Since too much current data is biased and the technology is unregulated, experts say controls should be put in place, such as removing identifying details, other information on hobbies, which might be an indicator of their identity, to mitigate against bias.
In combination with name-blank recruiting, where identifying details are removed from an application, AI can eliminate bias, but automated systems are not exempt from prejudice as they are trained on historical data, which is not free from societal discrimination.
In 2018, Amazon famously ditched its AI recruiting tool after it discovered that it downgraded women, penalising those with details such as “women’s chess club” because it had been trained on CVs submitted over ten years, the majority of which were from men.
For now, the use of AI in hiring carries risks as well as rewards. While there are tremendous opportunities, if the tech is not carefully monitored, it can exacerbate inequality. Strong regulation is essential to ensure it is used safely. The European Commission released its Artificial Intelligence Act, which sets out how to mitigate harm from AI while still encouraging innovation.
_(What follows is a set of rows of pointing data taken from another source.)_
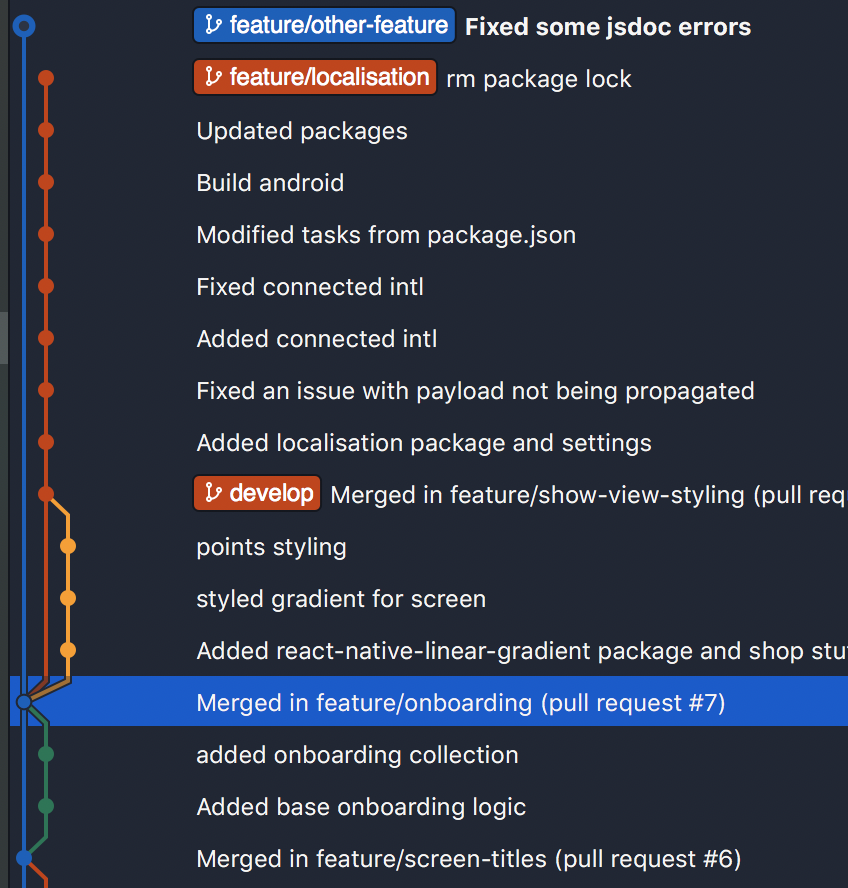Choose the Added localisation package and settings commit
This screenshot has width=848, height=888.
[424, 443]
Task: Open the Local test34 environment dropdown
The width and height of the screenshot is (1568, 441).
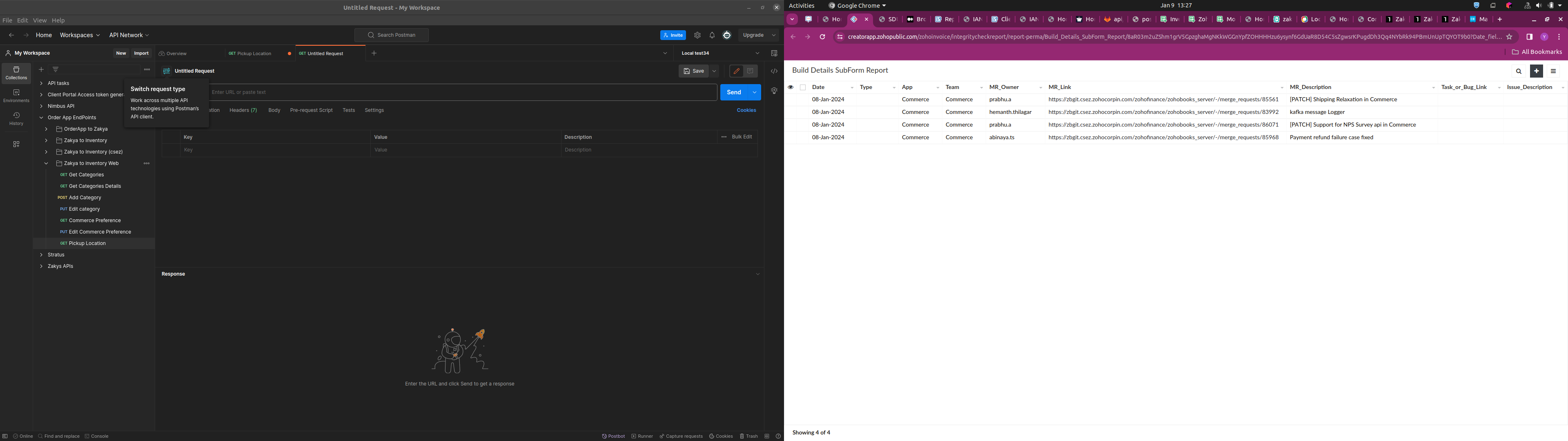Action: pyautogui.click(x=757, y=53)
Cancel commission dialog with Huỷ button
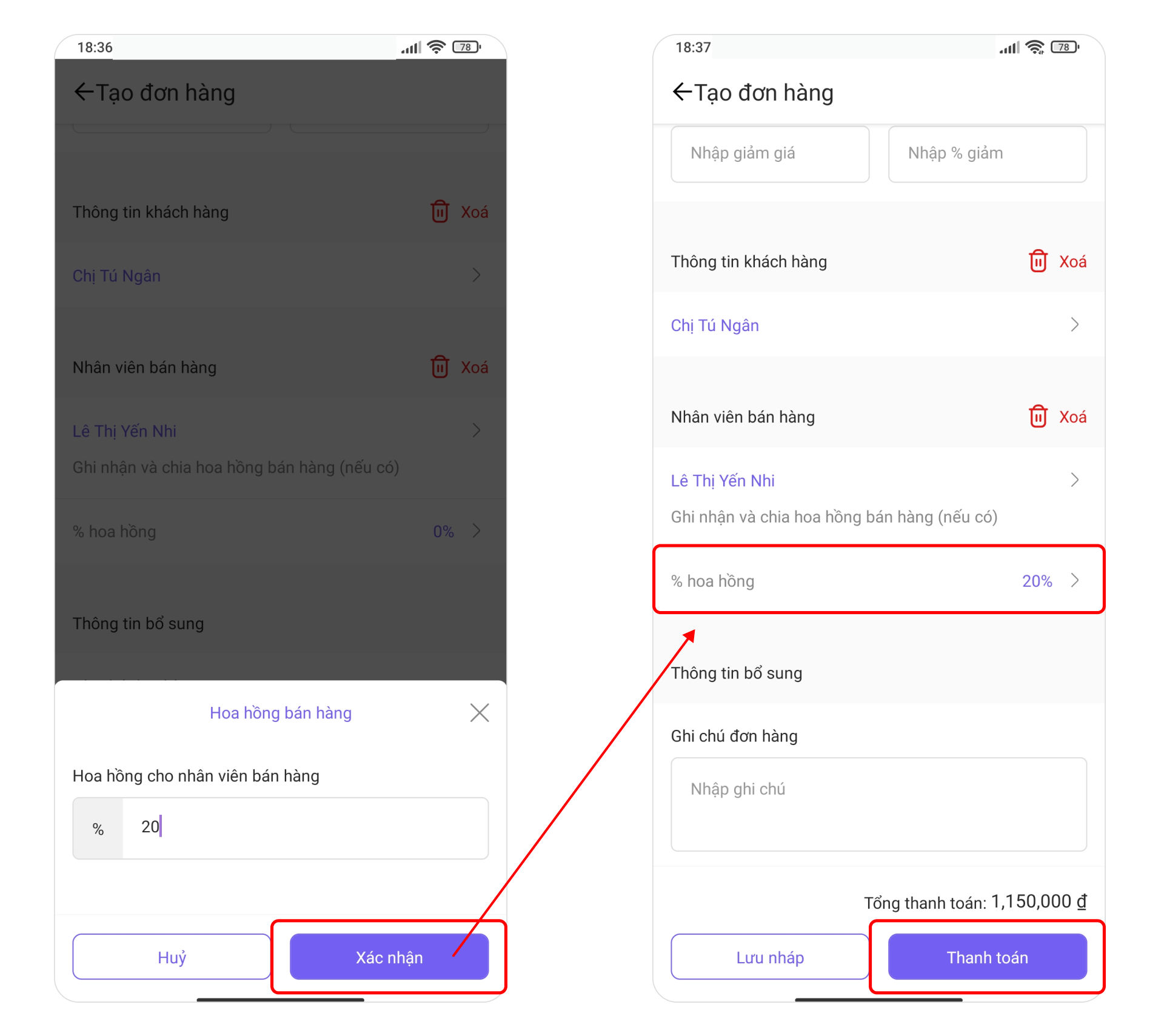The width and height of the screenshot is (1164, 1036). (172, 957)
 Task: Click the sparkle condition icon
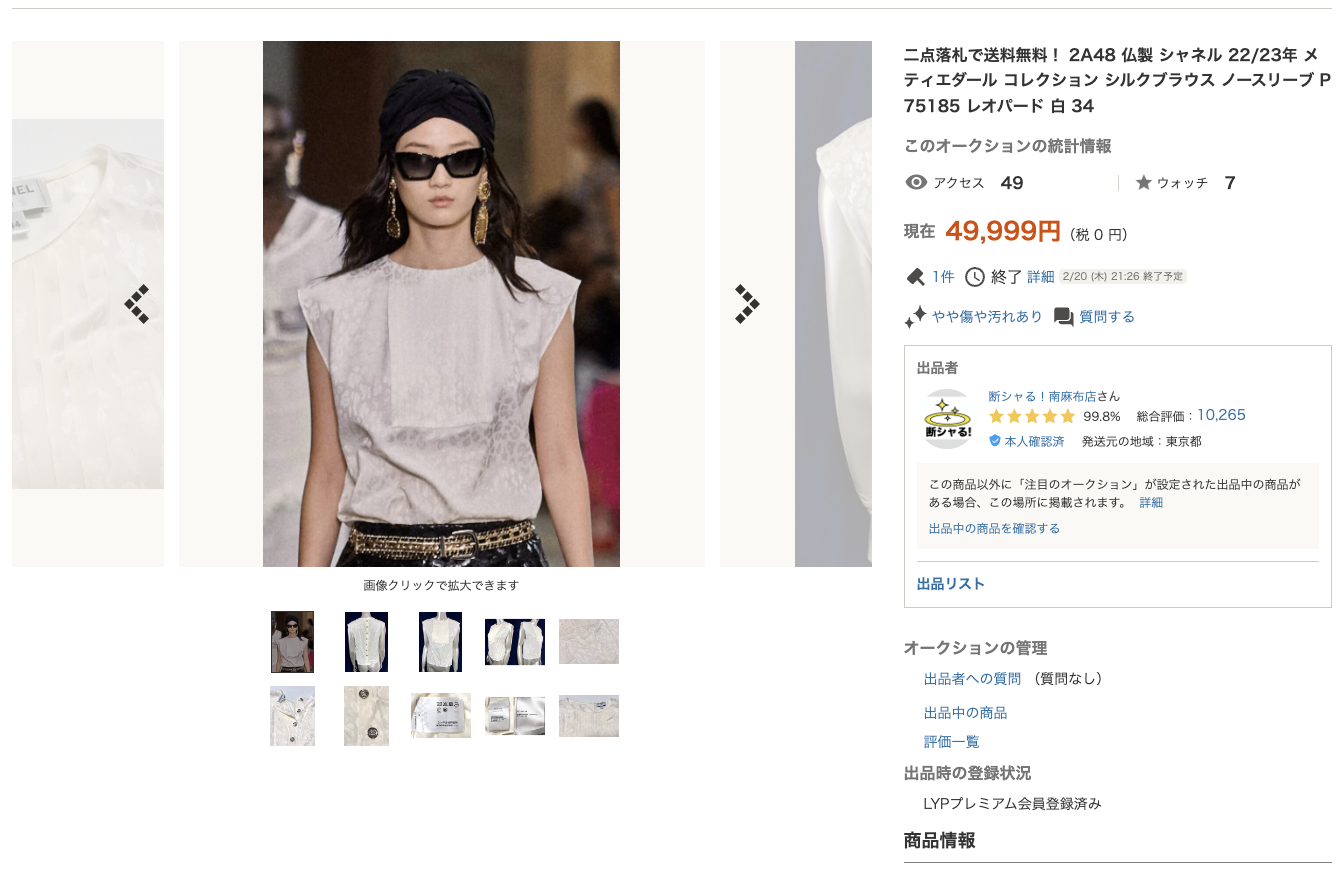[x=915, y=317]
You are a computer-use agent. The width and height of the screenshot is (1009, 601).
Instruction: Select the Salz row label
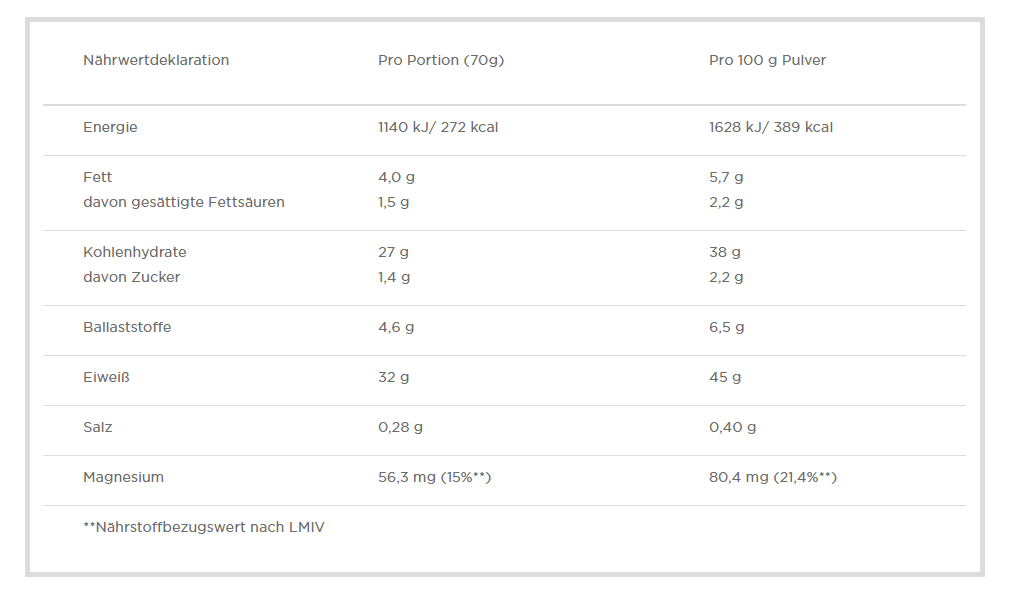pos(97,427)
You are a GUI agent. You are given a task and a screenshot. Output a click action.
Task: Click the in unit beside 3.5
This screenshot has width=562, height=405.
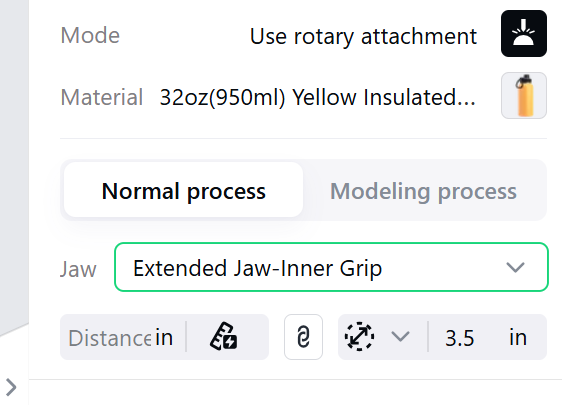pyautogui.click(x=518, y=337)
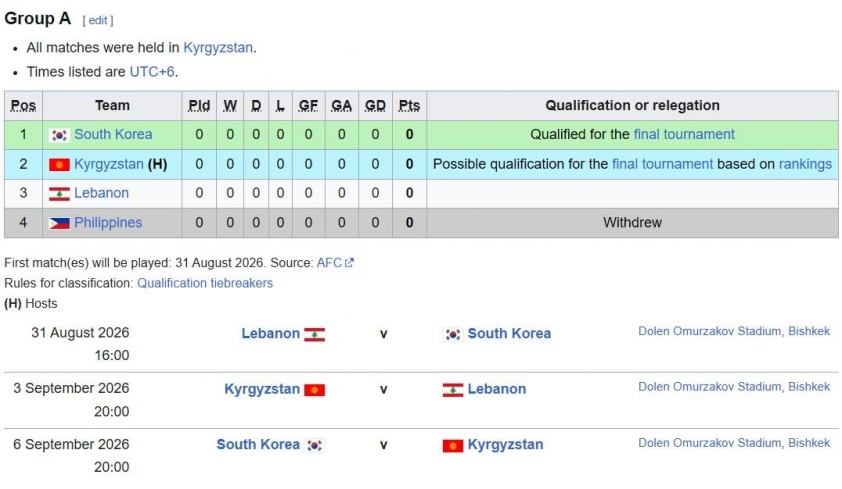Click Lebanon flag icon in standings table
The width and height of the screenshot is (842, 489).
(59, 193)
While its scope covers the EU, it is expected to extend to much of the world.
As automation becomes more sophisticated, with regulation and careful curation, it may reach a point where it can be left largely to its own devices, it might even make applying for a job a much more tailored experience.
For now, however, AI making the final call in hiring selection is a long way off. After all, hiring is a social process, organisations can’t relinquish it to technology. People will need to work as analysts alongside technological tools to look critically at the data and make sense of it.